Ancient volcanoes could be key to predicting impact of climate change
A new study strengthens the case that a prehistoric disaster is a good model for studying the potential effect of rising carbon dioxide levels
Just over 200 million years ago, long before the demise of the dinosaurs, a cataclysm killed off a significant chunk of the planet’s animal life. The leading theory implicates massive volcanic eruptions, triggered when the supercontinent of Pangea was ripped apart into separate continents.
A new study co-authored by USC researchers strengthens evidence for that theory and has wider implications for how rapid climate change can affect life on Earth. Along with lava flows, the volcanic eruptions released massive amounts of the greenhouse gas carbon dioxide, creating havoc in the ecosystem.
The study, published April 6 in Nature Communications, charts the sharp escalation of the element mercury in samples of rock preserved from the Triassic-Jurassic extinction event. It isn’t the ordinary mercury you’d find on the surface of the planet: Isotopic data suggests it can be traced to the eruptions.

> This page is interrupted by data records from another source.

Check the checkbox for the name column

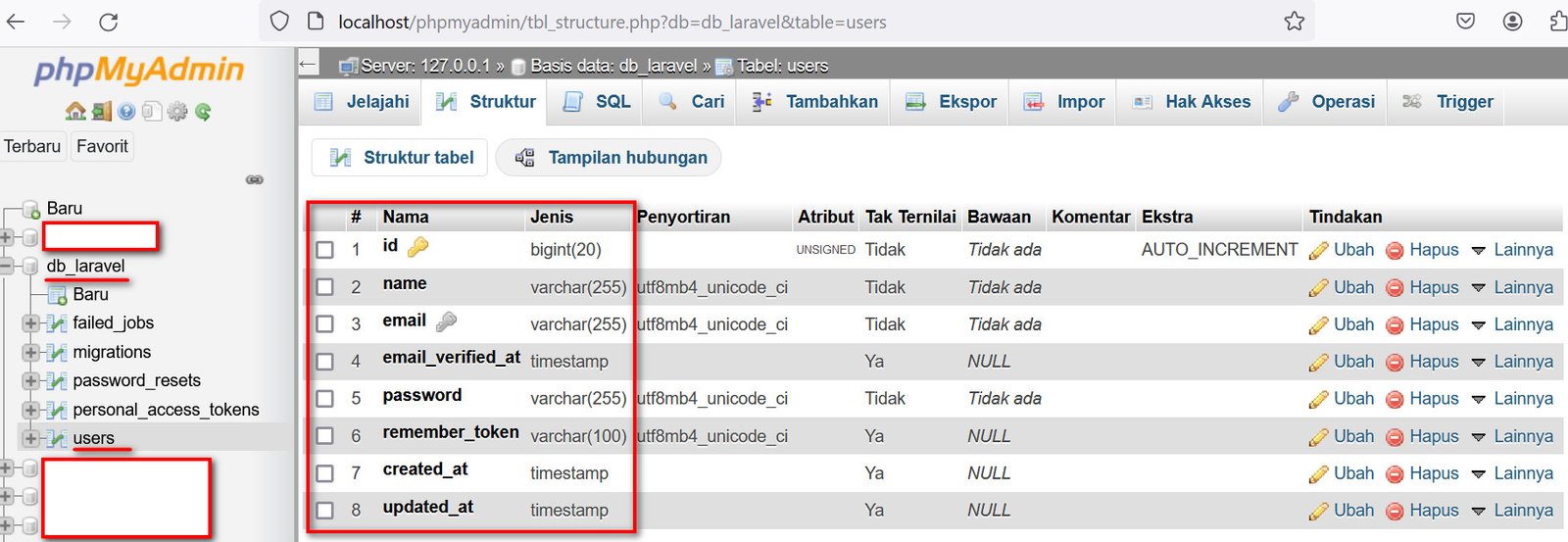click(325, 287)
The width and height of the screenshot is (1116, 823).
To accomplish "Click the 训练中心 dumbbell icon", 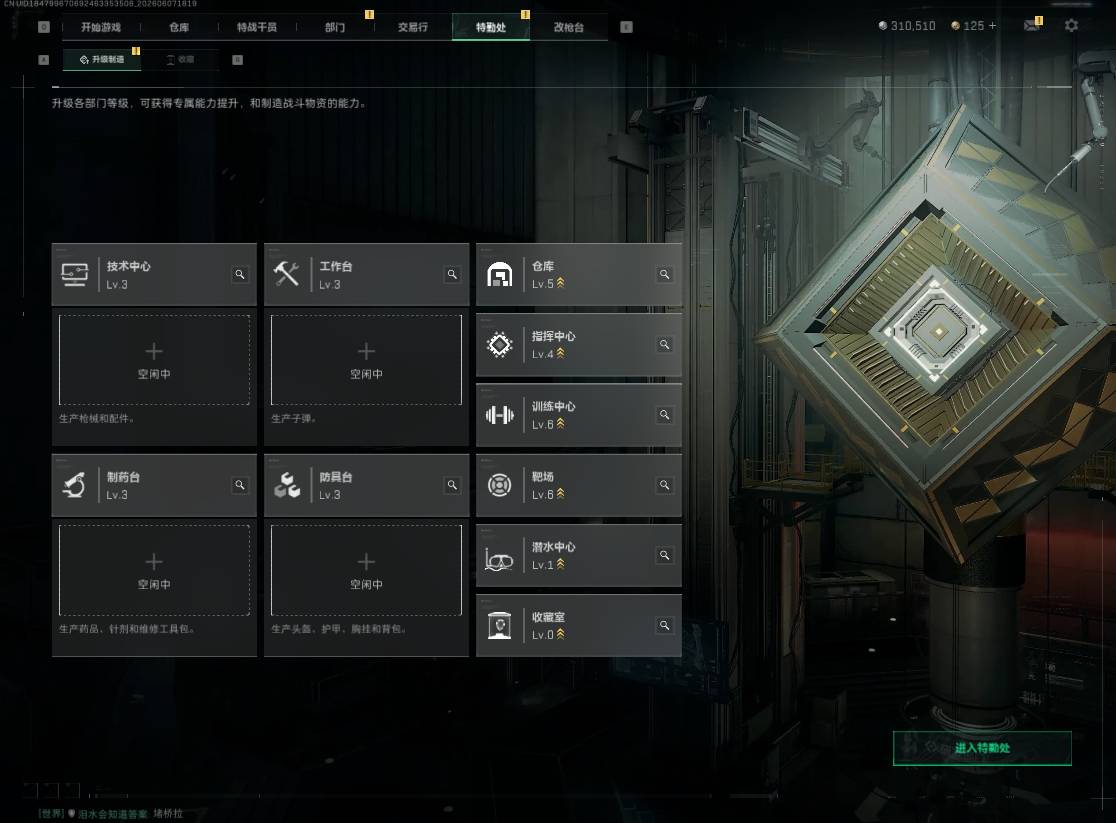I will pos(500,414).
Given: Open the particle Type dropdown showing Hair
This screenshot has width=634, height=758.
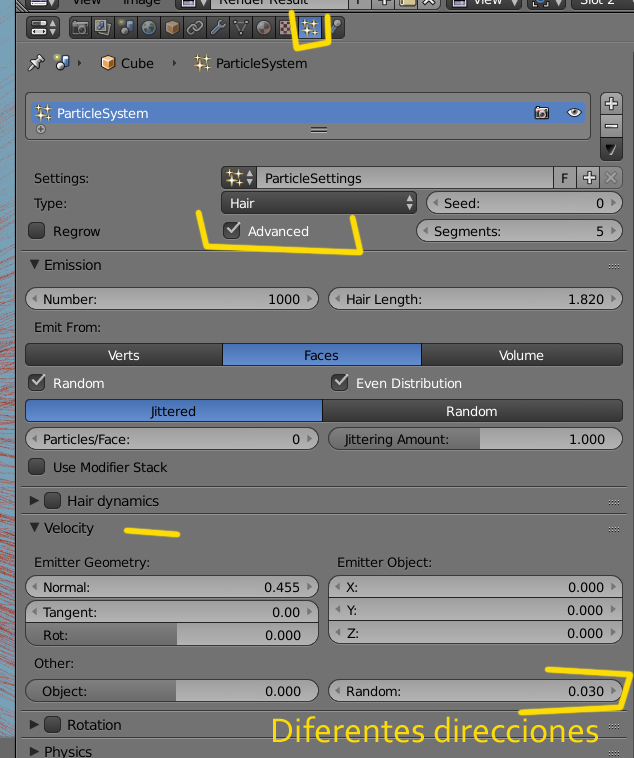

Frank Corsetti, a geobiologist at the USC Dornsife College of Letters, Arts & Sciences, was a co-author on the study along with USC professors David Bottjer, Josh West and William Berelson; current USC graduate student Joyce Yager; and a host of current and past graduate students, including Kathleen Ritterbush, now an assistant professor at the University of Utah, and Yadira Ibarra, now a postdoctoral research fellow at Stanford University.
Corsetti said the rise in mercury seems to match changes in the planet’s biosphere during the era. As the mercury was found to rise in the rock samples, it matched a wave of animal extinctions on the planet’s surface and in its seas. The mass extinction peaks just as the level of mercury does; biodiversity begins to return once the mercury level recedes, about 700,000 years after the event began.
The mercury, Corsetti said, serves as a kind of fingerprint for a massive volcanic eruption in what’s known as the Central Atlantic Magmatic Province (CAMP). Essentially, CAMP was the spot in Pangea where the Atlantic Ocean would later appear after the land mass split.
CAMP’s appearance was a cataclysm on its own.
“If that much material erupted today, it would cover the contiguous United States with about 400 meters of lava — it was an enormous series of eruptions,” Corsetti said.
But the reason CAMP is suspected of being the culprit in the mass extinction has to do with carbon dioxide — the gas that climate change experts now worry is being released into the atmosphere in rapid and massive quantities.
We wanted to see how the Earth system responded from a rapid rise of CO2. The spoiler alert is there was a mass extinction.
“By some estimates, it rose nearly as rapidly as we’re putting CO2 into the atmosphere today,” Corsetti said. “We wanted to see how the Earth system responded from a rapid rise of CO2. The spoiler alert is there was a mass extinction. What we’ve been able to do is use this mercury as a fingerprint to tie the event to the volcanos, and therefore the emissions.”
The Triassic-Jurassic extinction is particularly pertinent because it was selective, Corsetti said. It preferentially affected coral reefs and animals most similar to the ones common in today’s oceans. An earlier and more severe event, the Permian extinction — sometimes called “the mother of all extinctions” — was even bigger, but the dominant organisms affected were different from the ones common today.
That makes the T-J event perhaps the most relevant mass extinction to study when trying to predict what might happen with rising CO2 levels, Corsetti said.
The study was sponsored by the National Science Foundation, the Roger E. Deane Postdoctoral Fellowship, the Geological Society of America, the Society for Sedimentary Geology, the American Philosophical Society, the Natural Sciences and Engineering Research Council of Canada and the Canadian Institute for Advanced Research.